① Reflection & Mirrors

Laws of reflection, mirror formula, concave/convex

② Refraction & Lenses

Snell's law, TIR, lens formula, power

③ Optical Instruments

Eye, microscope, telescope, periscope

④ Wave Optics & Scattering

YDSE, diffraction, Tyndall, blue sky

1. Reflection of Light & Mirrors

1.1

Laws of Reflection & Mirror Formula

The geometry of reflection — incident, normal, reflected ray

Reflection obeys two fundamental laws: (1) The incident ray, reflected ray, and normal at the point of incidence all lie in the same plane. (2) The angle of incidence equals the angle of reflection (∠i = ∠r). These hold for both plane and curved mirrors.

⚡ Mirror Formula & Magnification

Mirror Formula: 1/v + 1/u = 1/f = 2/R f = focal length (= R/2 for spherical mirror) R = radius of curvature u = object distance (from pole) v = image distance (from pole) Magnification: m = −v/u = h_image / h_object Sign Convention (New Cartesian — ALL distances from pole): Distances measured in direction of incident light → POSITIVE Distances measured opposite to incident light → NEGATIVE All real objects: u is NEGATIVE Concave mirror: f is NEGATIVE (focal point in front) Convex mirror: f is POSITIVE (focal point behind) Power of mirror: P = 1/f (in dioptres, f in metres) Note: power of mirror is NOT commonly used (unlike lenses)

Sign of magnification: m negative → image is inverted (real image). m positive → image is erect (virtual image). |m| > 1 → magnified; |m| < 1 → diminished.

Mirror Type	Object Position	Image Position	Nature	Application
Concave	At infinity	At F	Real, point	Solar cooker
Concave	Beyond C	Between F and C	Real, inverted, diminished	—
Concave	At C	At C	Real, inverted, same size	—
Concave	Between F & C	Beyond C	Real, inverted, magnified	Projectors
Concave	At F	At infinity	Real, parallel rays	Headlights, torches
Concave	Between P & F	Behind mirror	Virtual, erect, magnified	Shaving/dental mirror
Convex	Anywhere	Between P & F (behind)	Virtual, erect, diminished	Rear-view mirror, security

Fig. 1 — Concave mirror ray diagram (object beyond C). Ray 1 (blue): parallel to axis → reflects through F. Ray 2 (red): through C → reflects back. Image is real, inverted, diminished, between F and C.

💡 Mirror applications to remember: Concave mirrors — shaving/make-up (erect magnified), headlights (at F → parallel beam), solar cooker (at F → concentrated heat), doctor's head mirror. Convex mirrors — vehicle rear-view mirrors and security mirrors (always virtual, erect, wider field of view).

📝 TOPIC-WISE PYQ

Reflection & Mirrors — NDA Pattern Questions

Q1. An object is placed 30 cm in front of a concave mirror of focal length 15 cm. The image is formed at:

(a) 10 cm behind mirror (b) 30 cm in front (c) 30 cm behind (d) 15 cm in front

Answer: (b) 30 cm in front (real image at C)

§ INSTRUCTIONS TO FOLLOW:
Quote the optics notes word for word, starting at "Reflection & Mirrors —" and ending after "image at C)".

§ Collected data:
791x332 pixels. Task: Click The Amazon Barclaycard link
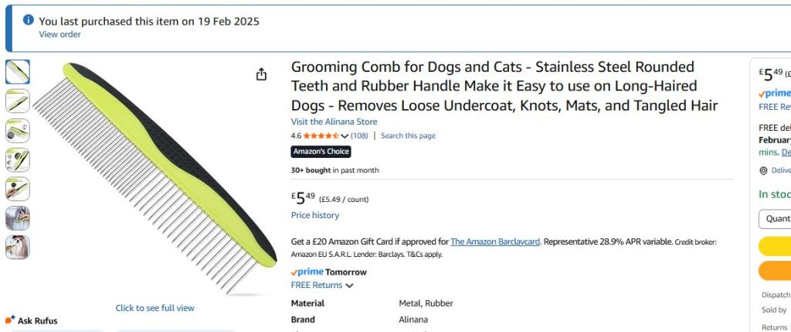495,241
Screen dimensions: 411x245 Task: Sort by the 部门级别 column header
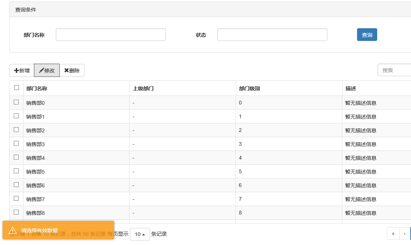[250, 88]
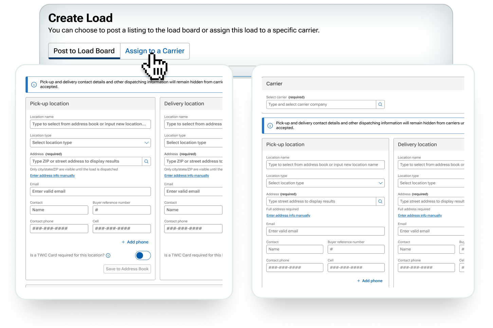Click the Select carrier text input

click(x=321, y=105)
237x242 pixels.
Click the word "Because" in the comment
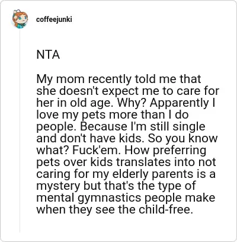(x=103, y=126)

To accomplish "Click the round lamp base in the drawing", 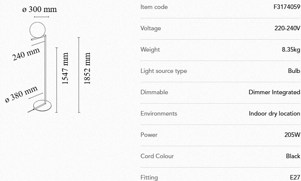I will click(x=44, y=105).
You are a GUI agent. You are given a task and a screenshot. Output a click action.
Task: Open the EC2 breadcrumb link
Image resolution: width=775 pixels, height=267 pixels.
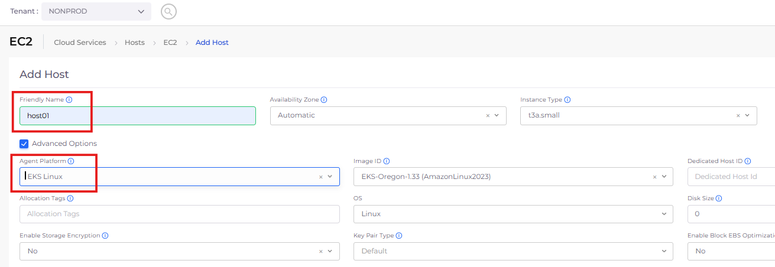[170, 43]
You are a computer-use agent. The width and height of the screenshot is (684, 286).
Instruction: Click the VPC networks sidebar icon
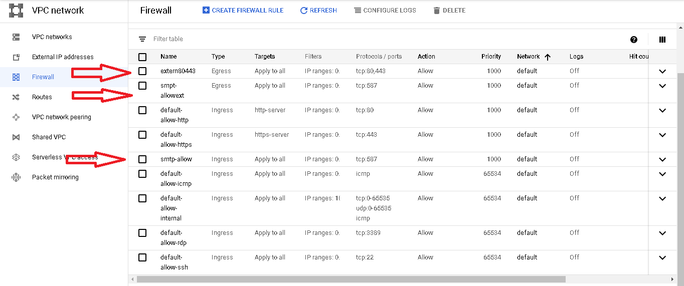tap(16, 37)
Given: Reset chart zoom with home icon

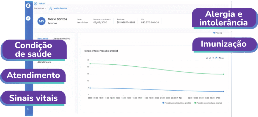Looking at the screenshot, I should (x=219, y=58).
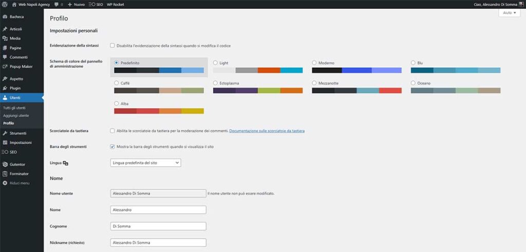Open Strumenti tools icon in sidebar
This screenshot has width=526, height=252.
(5, 133)
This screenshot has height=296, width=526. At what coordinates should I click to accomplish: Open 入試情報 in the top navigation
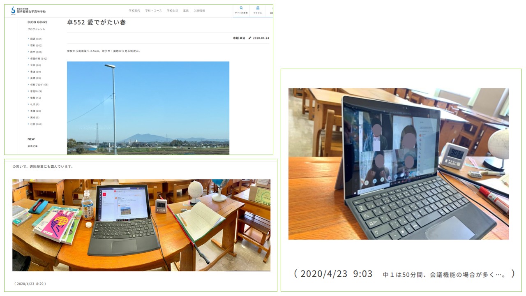199,11
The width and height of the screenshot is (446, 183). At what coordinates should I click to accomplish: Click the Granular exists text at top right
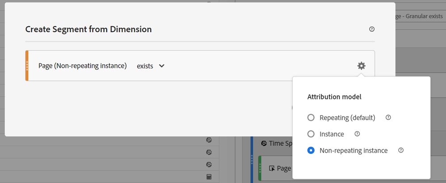tap(425, 17)
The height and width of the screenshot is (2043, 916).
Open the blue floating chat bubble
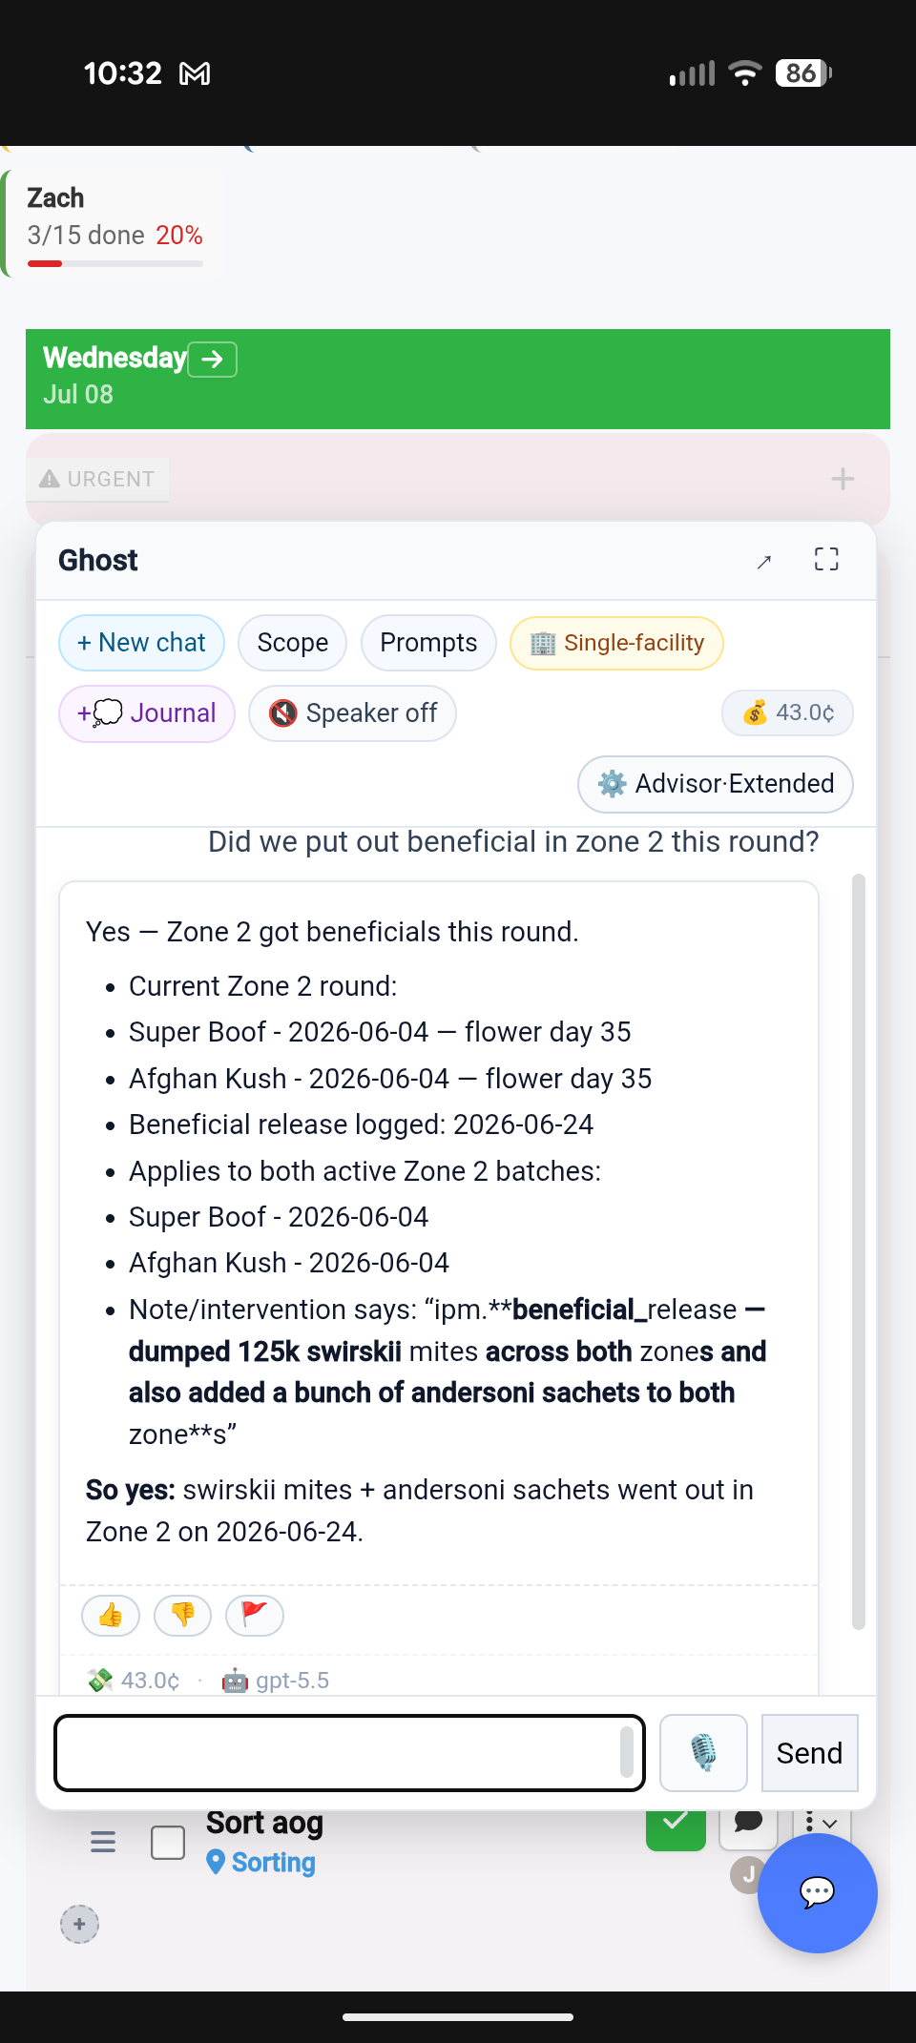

§ YOUR SOLUTION:
Reflection & Mirrors — NDA Pattern Questions

Q1. An object is placed 30 cm in front of a concave mirror of focal length 15 cm. The image is formed at:

(a) 10 cm behind mirror (b) 30 cm in front (c) 30 cm behind (d) 15 cm in front

Answer: (b) 30 cm in front (real image at C)